Stored data
● ● ●

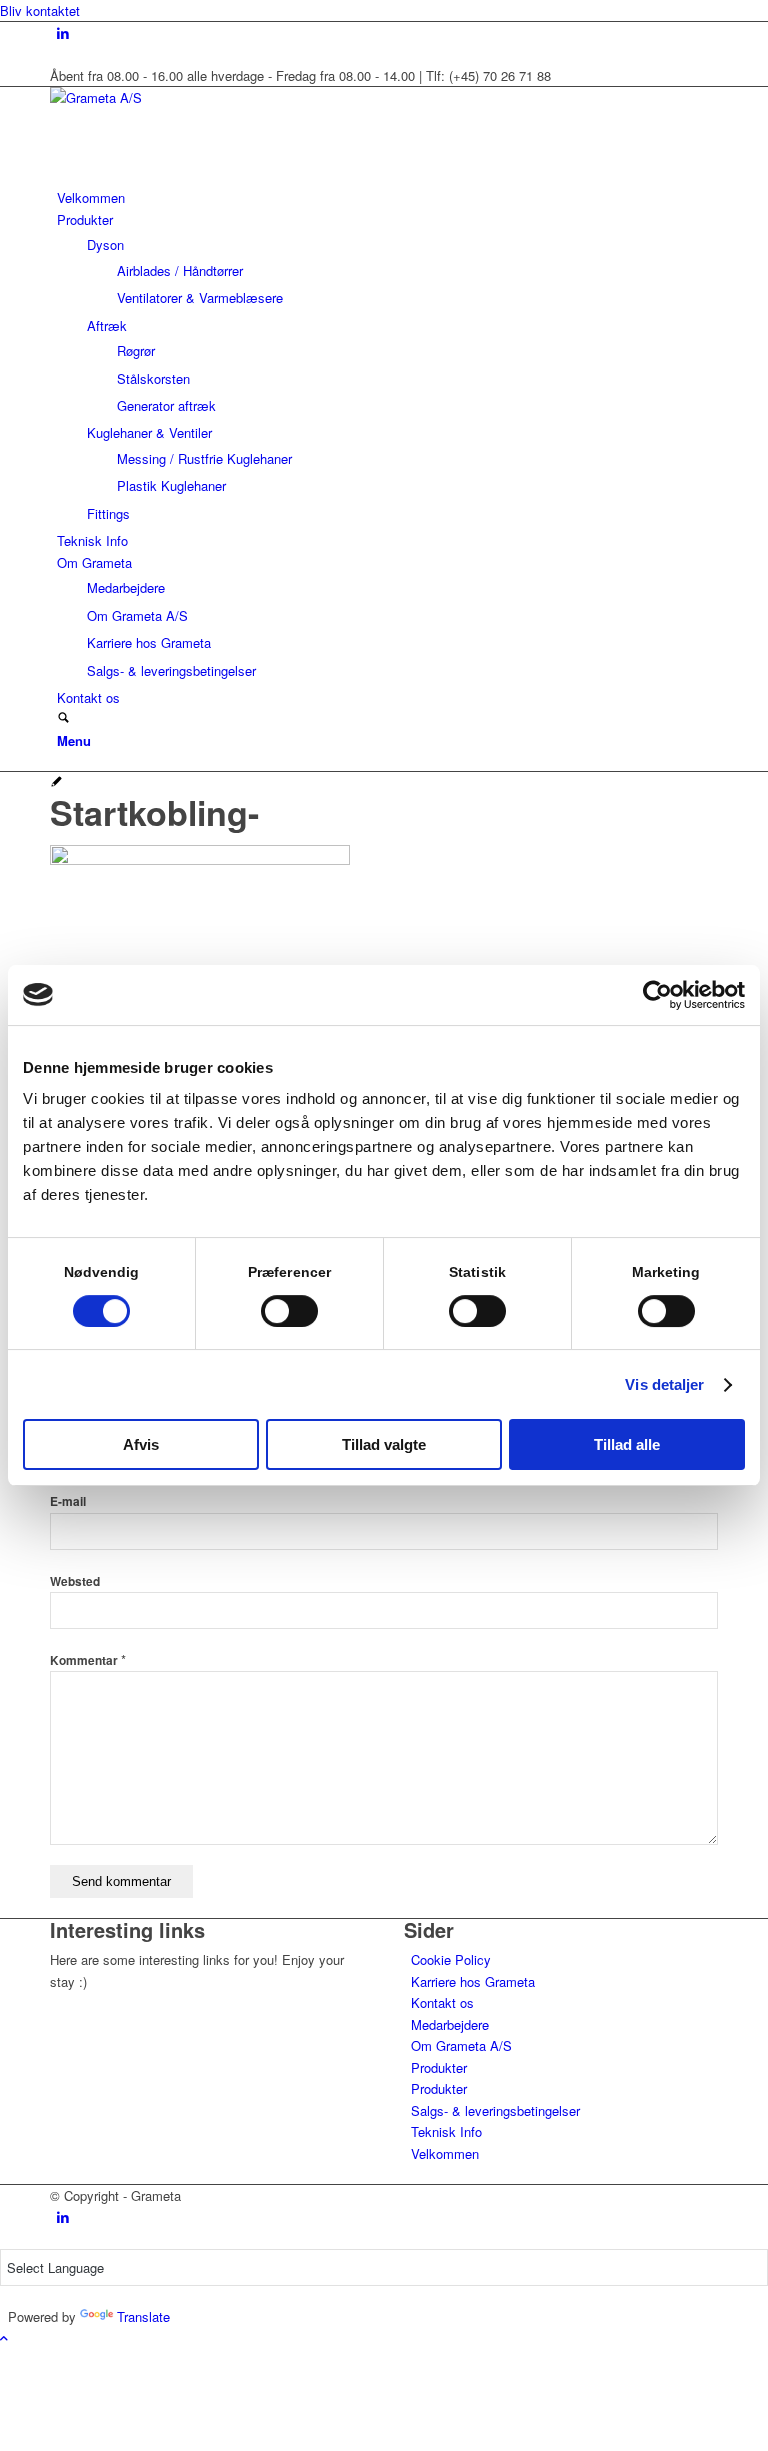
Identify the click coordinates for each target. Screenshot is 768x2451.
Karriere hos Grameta (473, 1981)
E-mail (68, 1501)
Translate (143, 2316)
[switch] (289, 1311)
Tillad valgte (384, 1444)
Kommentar (88, 1660)
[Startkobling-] (56, 782)
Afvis (141, 1444)
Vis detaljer (664, 1384)
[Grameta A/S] (200, 97)
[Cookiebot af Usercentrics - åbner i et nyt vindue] (657, 995)
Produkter (439, 2067)
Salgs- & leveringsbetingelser (495, 2110)
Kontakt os (442, 2002)
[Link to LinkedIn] (63, 32)
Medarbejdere (450, 2024)
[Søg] (63, 718)
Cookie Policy (451, 1959)
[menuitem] (387, 197)
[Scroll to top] (4, 2337)
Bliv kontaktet (40, 10)
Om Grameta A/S (461, 2045)
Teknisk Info (446, 2131)
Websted (75, 1581)
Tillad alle (627, 1444)
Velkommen (445, 2153)
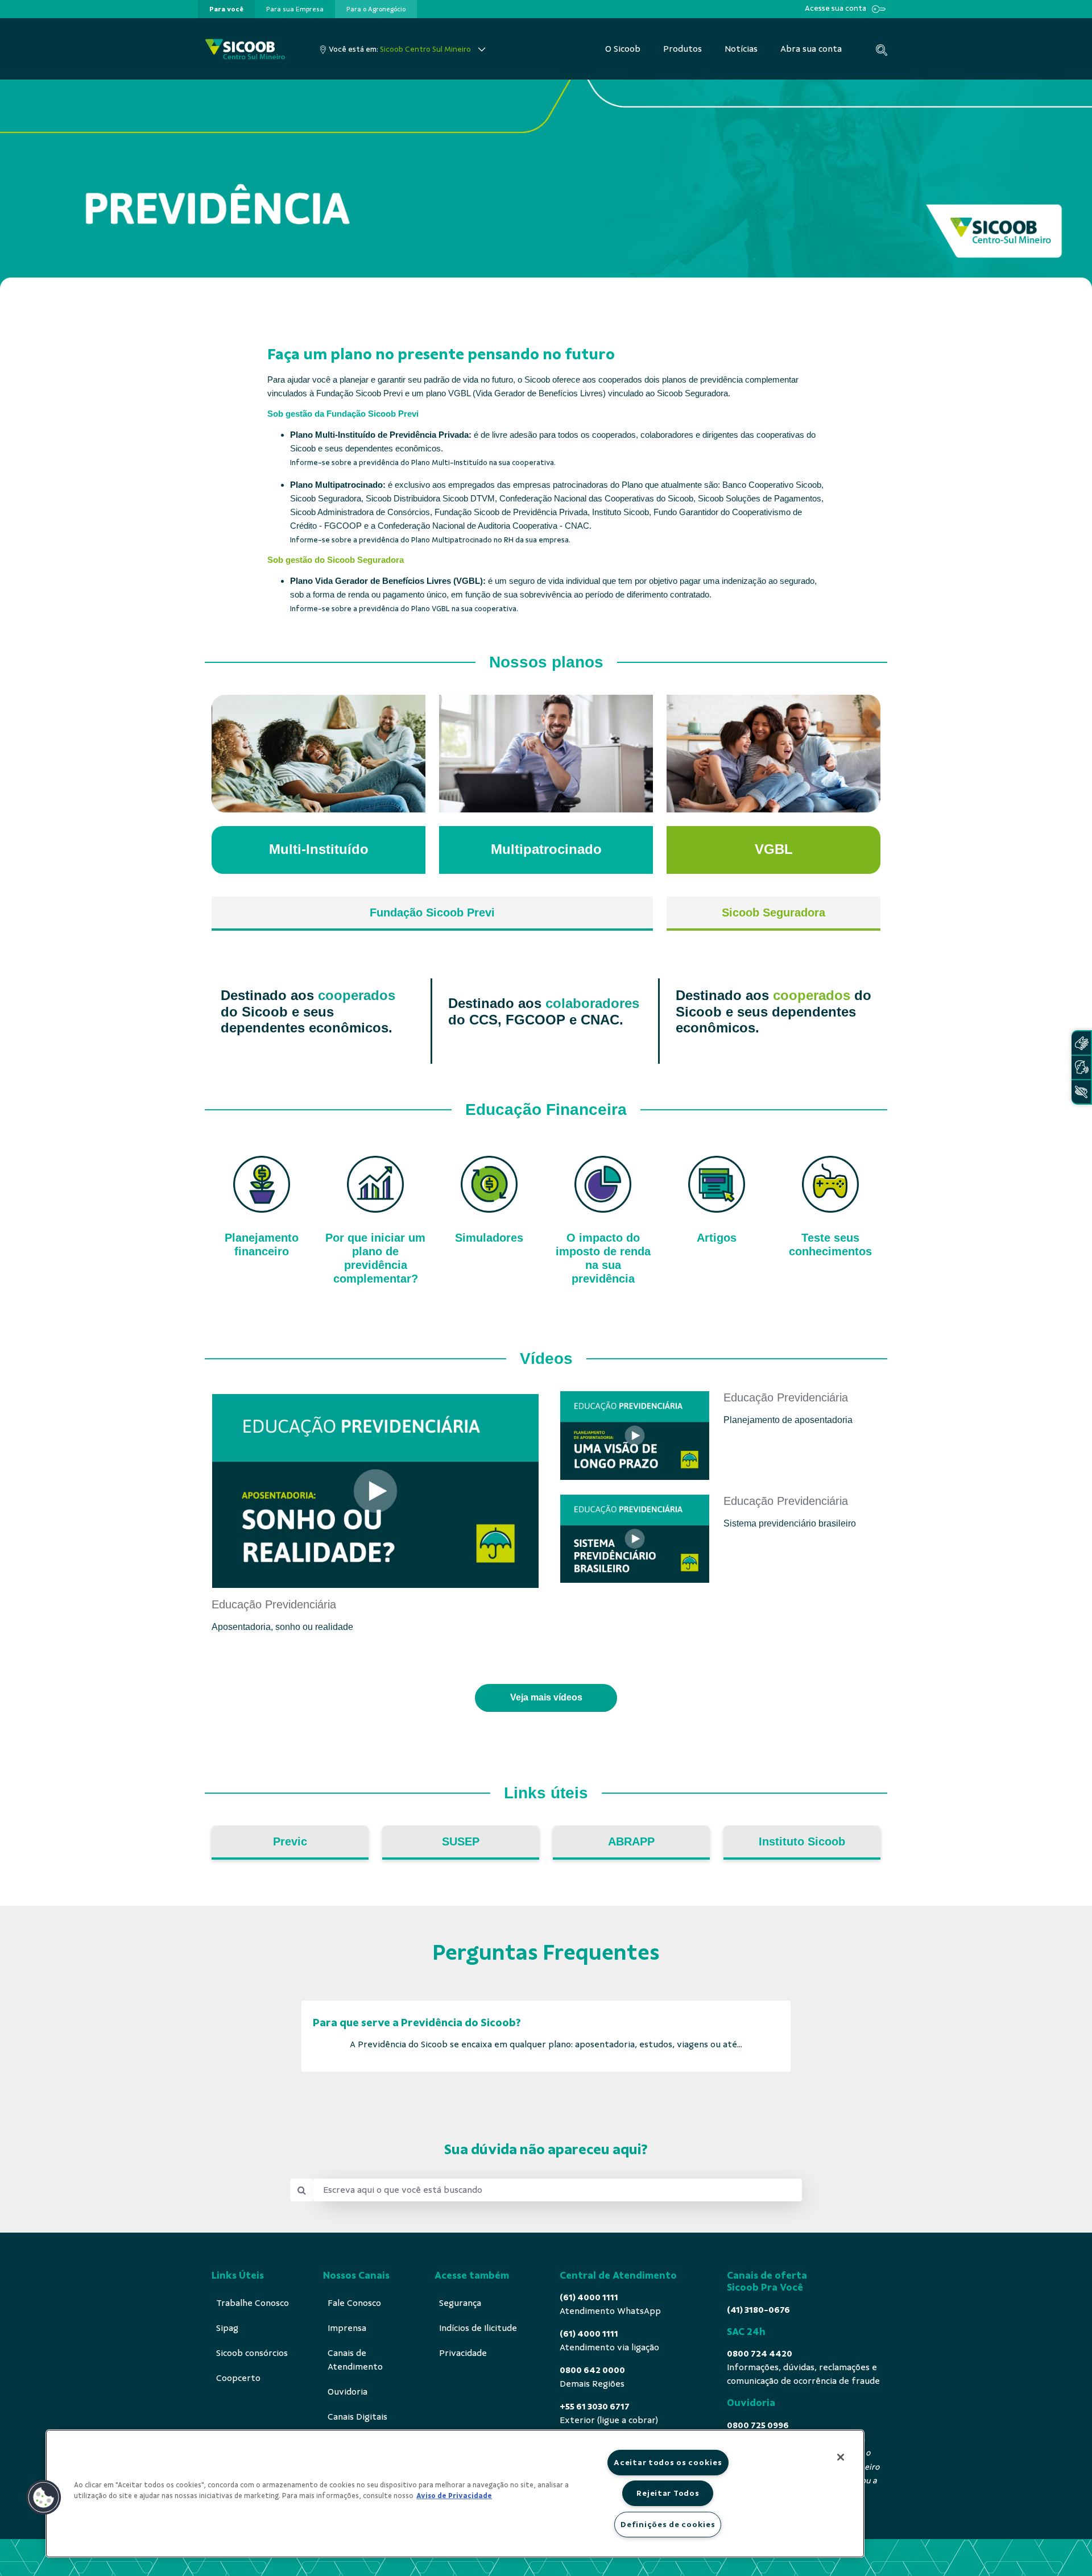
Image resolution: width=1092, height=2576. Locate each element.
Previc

● ● ●

Action item
Leave out every picture and copy, exactly as written, the lines from the one with "Produkter (439, 2067)" through the end of the records above.

Result of the exercise
Produkter (439, 2067)
Salgs- & leveringsbetingelser (495, 2110)
Kontakt os (442, 2002)
[Link to LinkedIn] (63, 32)
Medarbejdere (450, 2024)
[Søg] (63, 718)
Cookie Policy (451, 1959)
[menuitem] (387, 197)
[Scroll to top] (4, 2337)
Bliv kontaktet (40, 10)
Om Grameta A/S (461, 2045)
Teknisk Info (446, 2131)
Websted (75, 1581)
Tillad alle (627, 1444)
Velkommen (445, 2153)
Image resolution: width=1092, height=2576. Locate each element.
Previc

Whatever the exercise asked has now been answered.